Zoll CEO Richard Packer told MassDevice that the $1.8 billion potential market for the product and lack of competition makes the LifeVest one of the company’s most promising product lines for the future.
“I think the LifeVest (by itself) has the potential to be as big a part of Zoll as the rest of Zoll is today,” he said. “I think it will be a very significant part of the company.”
Recent sales numbers seem to back up Packer’s claim. According to the company’s latest quarterly earnings report LifeVest revenues increased 58 percent to $11.9 million during the three month period ended June 30, compared to $7.5 million for the same period last year.
And Zoll is throwing its muscle behind the LifeVest to increase adoption.
Packer said the company is in the process of more than doubling the LifeVest sales force. At the end of the quarter, Packer said the company had about 65 salespeople in the field and that he expects the company will hire an additional 20 by the end of 2009, with a goal of having 120 sales people in the field selling the LifeVest.

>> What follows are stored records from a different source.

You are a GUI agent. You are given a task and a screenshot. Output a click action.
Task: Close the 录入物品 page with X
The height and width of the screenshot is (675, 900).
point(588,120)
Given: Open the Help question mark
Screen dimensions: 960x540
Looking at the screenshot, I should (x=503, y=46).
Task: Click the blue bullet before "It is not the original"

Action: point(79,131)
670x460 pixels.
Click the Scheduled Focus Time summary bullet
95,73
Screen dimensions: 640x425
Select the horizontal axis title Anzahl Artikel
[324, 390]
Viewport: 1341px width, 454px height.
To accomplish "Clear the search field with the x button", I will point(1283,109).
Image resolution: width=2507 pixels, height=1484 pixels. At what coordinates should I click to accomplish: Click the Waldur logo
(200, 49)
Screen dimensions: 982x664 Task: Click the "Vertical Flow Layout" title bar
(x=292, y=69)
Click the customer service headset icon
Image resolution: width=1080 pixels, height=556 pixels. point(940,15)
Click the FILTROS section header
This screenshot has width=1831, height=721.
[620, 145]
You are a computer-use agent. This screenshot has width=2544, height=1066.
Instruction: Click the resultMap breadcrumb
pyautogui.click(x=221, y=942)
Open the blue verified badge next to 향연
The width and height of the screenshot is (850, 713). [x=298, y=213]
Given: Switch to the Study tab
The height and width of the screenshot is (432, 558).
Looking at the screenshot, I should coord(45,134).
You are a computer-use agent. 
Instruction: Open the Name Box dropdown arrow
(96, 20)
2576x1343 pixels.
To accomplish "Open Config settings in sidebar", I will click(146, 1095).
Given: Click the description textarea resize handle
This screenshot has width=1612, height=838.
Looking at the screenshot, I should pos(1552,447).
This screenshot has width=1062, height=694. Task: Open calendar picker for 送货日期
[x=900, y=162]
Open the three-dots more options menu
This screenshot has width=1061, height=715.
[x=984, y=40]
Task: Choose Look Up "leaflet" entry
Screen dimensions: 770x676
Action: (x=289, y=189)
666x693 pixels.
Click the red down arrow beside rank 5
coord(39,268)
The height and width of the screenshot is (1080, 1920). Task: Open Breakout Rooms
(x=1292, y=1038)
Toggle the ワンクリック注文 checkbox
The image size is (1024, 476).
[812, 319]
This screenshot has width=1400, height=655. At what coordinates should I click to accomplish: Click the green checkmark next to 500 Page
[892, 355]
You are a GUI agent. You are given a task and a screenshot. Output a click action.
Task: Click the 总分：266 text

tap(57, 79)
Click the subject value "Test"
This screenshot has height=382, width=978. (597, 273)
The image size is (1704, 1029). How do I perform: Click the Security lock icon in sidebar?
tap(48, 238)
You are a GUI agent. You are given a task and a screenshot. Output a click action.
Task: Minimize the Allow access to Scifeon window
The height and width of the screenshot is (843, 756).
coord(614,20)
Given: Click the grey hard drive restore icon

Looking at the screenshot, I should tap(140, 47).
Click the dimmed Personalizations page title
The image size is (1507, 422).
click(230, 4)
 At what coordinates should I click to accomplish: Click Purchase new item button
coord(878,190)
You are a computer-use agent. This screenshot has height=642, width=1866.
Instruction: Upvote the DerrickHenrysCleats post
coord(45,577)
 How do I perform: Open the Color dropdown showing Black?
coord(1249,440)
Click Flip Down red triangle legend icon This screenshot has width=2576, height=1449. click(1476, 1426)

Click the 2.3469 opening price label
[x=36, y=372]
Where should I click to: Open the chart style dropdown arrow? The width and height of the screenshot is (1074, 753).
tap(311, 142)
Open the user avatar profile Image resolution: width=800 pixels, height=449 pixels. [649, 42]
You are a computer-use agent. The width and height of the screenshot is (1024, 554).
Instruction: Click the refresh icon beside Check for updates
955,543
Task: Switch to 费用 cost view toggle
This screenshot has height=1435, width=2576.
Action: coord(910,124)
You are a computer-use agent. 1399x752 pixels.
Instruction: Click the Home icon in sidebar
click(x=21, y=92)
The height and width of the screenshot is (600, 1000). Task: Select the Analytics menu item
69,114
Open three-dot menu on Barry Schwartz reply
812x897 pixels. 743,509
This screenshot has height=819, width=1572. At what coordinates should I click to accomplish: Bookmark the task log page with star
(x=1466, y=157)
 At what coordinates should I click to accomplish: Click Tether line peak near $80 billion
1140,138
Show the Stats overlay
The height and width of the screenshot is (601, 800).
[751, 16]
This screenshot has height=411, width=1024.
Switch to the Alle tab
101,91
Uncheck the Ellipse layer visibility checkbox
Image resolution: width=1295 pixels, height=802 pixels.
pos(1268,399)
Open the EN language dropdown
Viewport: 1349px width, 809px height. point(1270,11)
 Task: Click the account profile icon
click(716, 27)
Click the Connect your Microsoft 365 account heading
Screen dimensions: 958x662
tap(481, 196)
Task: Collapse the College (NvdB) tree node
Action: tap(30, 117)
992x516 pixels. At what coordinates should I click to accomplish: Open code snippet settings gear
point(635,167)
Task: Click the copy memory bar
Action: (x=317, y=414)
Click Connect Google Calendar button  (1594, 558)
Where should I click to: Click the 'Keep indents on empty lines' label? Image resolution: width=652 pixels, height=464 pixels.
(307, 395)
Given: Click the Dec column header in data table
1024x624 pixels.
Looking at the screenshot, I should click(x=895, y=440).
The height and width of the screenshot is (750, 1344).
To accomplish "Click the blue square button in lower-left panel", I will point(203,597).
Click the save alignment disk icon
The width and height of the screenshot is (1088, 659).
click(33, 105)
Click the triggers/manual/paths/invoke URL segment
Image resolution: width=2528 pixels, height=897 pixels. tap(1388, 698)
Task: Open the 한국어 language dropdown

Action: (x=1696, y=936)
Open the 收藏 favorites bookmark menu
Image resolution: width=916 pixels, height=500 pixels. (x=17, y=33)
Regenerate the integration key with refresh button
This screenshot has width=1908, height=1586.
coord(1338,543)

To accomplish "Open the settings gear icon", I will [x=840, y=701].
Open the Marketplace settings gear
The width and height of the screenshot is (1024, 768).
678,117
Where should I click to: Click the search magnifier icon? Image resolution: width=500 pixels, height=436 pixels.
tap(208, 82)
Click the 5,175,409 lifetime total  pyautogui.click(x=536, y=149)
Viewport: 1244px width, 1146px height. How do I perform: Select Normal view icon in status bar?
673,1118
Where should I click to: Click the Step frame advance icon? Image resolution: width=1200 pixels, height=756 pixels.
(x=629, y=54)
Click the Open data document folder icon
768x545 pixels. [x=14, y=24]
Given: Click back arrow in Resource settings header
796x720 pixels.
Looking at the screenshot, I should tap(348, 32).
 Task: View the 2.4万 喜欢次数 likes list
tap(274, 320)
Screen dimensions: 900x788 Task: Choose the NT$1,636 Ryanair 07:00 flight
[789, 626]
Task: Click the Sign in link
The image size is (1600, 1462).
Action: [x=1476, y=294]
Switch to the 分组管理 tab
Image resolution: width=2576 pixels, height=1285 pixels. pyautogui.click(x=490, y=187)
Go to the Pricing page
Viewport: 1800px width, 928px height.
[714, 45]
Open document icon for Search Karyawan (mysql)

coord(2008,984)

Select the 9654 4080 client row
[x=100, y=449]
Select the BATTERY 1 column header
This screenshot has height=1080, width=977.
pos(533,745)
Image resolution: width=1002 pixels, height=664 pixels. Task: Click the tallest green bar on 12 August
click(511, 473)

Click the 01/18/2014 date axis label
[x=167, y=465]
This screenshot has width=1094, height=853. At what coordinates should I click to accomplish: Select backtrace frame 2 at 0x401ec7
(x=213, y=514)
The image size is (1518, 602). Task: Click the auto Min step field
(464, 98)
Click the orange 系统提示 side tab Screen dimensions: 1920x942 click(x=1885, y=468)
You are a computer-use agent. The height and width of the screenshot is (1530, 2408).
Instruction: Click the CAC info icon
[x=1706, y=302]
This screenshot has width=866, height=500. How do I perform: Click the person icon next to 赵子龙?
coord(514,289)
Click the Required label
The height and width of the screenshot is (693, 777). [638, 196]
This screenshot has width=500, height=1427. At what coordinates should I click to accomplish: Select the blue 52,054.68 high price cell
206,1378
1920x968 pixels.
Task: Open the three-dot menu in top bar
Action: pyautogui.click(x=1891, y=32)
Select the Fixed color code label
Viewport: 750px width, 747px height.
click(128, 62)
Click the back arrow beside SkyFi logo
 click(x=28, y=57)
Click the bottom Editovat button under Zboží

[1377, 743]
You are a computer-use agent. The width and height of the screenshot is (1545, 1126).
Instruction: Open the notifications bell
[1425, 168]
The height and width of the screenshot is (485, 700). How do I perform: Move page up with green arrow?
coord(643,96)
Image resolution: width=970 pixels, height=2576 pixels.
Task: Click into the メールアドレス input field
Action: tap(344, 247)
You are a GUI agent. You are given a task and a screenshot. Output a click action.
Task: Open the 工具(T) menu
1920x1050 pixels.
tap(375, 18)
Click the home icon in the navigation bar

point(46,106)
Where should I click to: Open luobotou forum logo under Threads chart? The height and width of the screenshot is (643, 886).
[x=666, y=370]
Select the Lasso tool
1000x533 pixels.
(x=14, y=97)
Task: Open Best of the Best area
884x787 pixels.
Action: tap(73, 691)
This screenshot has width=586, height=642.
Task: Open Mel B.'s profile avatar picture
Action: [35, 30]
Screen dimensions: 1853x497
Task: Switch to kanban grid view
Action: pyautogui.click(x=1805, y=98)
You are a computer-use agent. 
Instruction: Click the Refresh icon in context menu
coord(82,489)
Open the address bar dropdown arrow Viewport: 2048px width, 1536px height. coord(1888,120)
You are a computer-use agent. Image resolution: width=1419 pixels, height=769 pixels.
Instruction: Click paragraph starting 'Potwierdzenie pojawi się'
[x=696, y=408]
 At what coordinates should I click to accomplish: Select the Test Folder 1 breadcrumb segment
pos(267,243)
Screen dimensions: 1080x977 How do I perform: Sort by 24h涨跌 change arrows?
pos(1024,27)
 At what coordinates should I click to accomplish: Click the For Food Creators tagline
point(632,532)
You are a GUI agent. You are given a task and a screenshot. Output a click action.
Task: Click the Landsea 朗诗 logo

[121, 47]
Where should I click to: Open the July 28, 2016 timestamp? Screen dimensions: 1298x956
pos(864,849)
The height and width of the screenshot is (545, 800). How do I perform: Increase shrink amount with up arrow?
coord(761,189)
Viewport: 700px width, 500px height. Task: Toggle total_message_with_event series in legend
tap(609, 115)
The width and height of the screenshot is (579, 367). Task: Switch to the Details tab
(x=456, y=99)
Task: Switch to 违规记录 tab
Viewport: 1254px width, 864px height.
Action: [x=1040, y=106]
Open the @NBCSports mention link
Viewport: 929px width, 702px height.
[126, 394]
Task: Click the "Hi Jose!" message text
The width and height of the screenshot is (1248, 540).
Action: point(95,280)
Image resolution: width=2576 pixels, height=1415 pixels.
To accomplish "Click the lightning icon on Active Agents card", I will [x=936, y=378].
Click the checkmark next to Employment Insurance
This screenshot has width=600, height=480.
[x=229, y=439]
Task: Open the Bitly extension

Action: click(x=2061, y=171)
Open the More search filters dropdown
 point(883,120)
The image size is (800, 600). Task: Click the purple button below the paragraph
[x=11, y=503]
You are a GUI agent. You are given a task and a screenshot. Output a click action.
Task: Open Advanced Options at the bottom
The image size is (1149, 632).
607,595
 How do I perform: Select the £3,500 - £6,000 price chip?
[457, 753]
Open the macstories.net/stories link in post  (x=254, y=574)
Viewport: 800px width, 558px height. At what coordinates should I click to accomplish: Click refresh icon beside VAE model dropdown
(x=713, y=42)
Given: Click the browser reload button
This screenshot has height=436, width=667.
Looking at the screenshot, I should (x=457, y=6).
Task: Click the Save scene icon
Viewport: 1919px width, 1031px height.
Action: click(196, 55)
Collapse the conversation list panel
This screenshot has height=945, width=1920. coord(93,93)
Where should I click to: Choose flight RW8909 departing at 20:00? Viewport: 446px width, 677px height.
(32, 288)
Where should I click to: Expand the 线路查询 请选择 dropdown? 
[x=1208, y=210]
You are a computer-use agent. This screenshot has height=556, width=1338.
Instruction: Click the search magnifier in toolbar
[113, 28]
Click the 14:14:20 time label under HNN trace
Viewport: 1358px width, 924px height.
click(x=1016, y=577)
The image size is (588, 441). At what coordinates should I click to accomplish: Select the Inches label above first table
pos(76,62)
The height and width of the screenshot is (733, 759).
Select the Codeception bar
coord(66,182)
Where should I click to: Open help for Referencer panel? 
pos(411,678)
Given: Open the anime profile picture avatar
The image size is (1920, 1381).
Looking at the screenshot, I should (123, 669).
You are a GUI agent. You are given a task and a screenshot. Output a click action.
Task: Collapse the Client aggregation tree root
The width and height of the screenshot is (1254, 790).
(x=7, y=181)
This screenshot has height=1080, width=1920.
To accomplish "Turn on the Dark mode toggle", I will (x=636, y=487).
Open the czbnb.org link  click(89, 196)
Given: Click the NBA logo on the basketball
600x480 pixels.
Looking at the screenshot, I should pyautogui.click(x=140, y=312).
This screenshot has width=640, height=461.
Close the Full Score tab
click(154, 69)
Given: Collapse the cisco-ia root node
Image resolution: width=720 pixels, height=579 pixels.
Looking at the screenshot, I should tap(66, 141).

He added that the latest generation of the LifeVest, which has some upgraded electronics and is “easier to interact with,” would work interchangeably with earlier generations on the market and that there would be no need to offer rebates or other sweeteners to get customers to upgrade. He explained that currently patients rent the LifeVest and it is considered a piece of durable medical equipment.
There are more than 17,000 patients who have been fitted with the device to date, according to the company.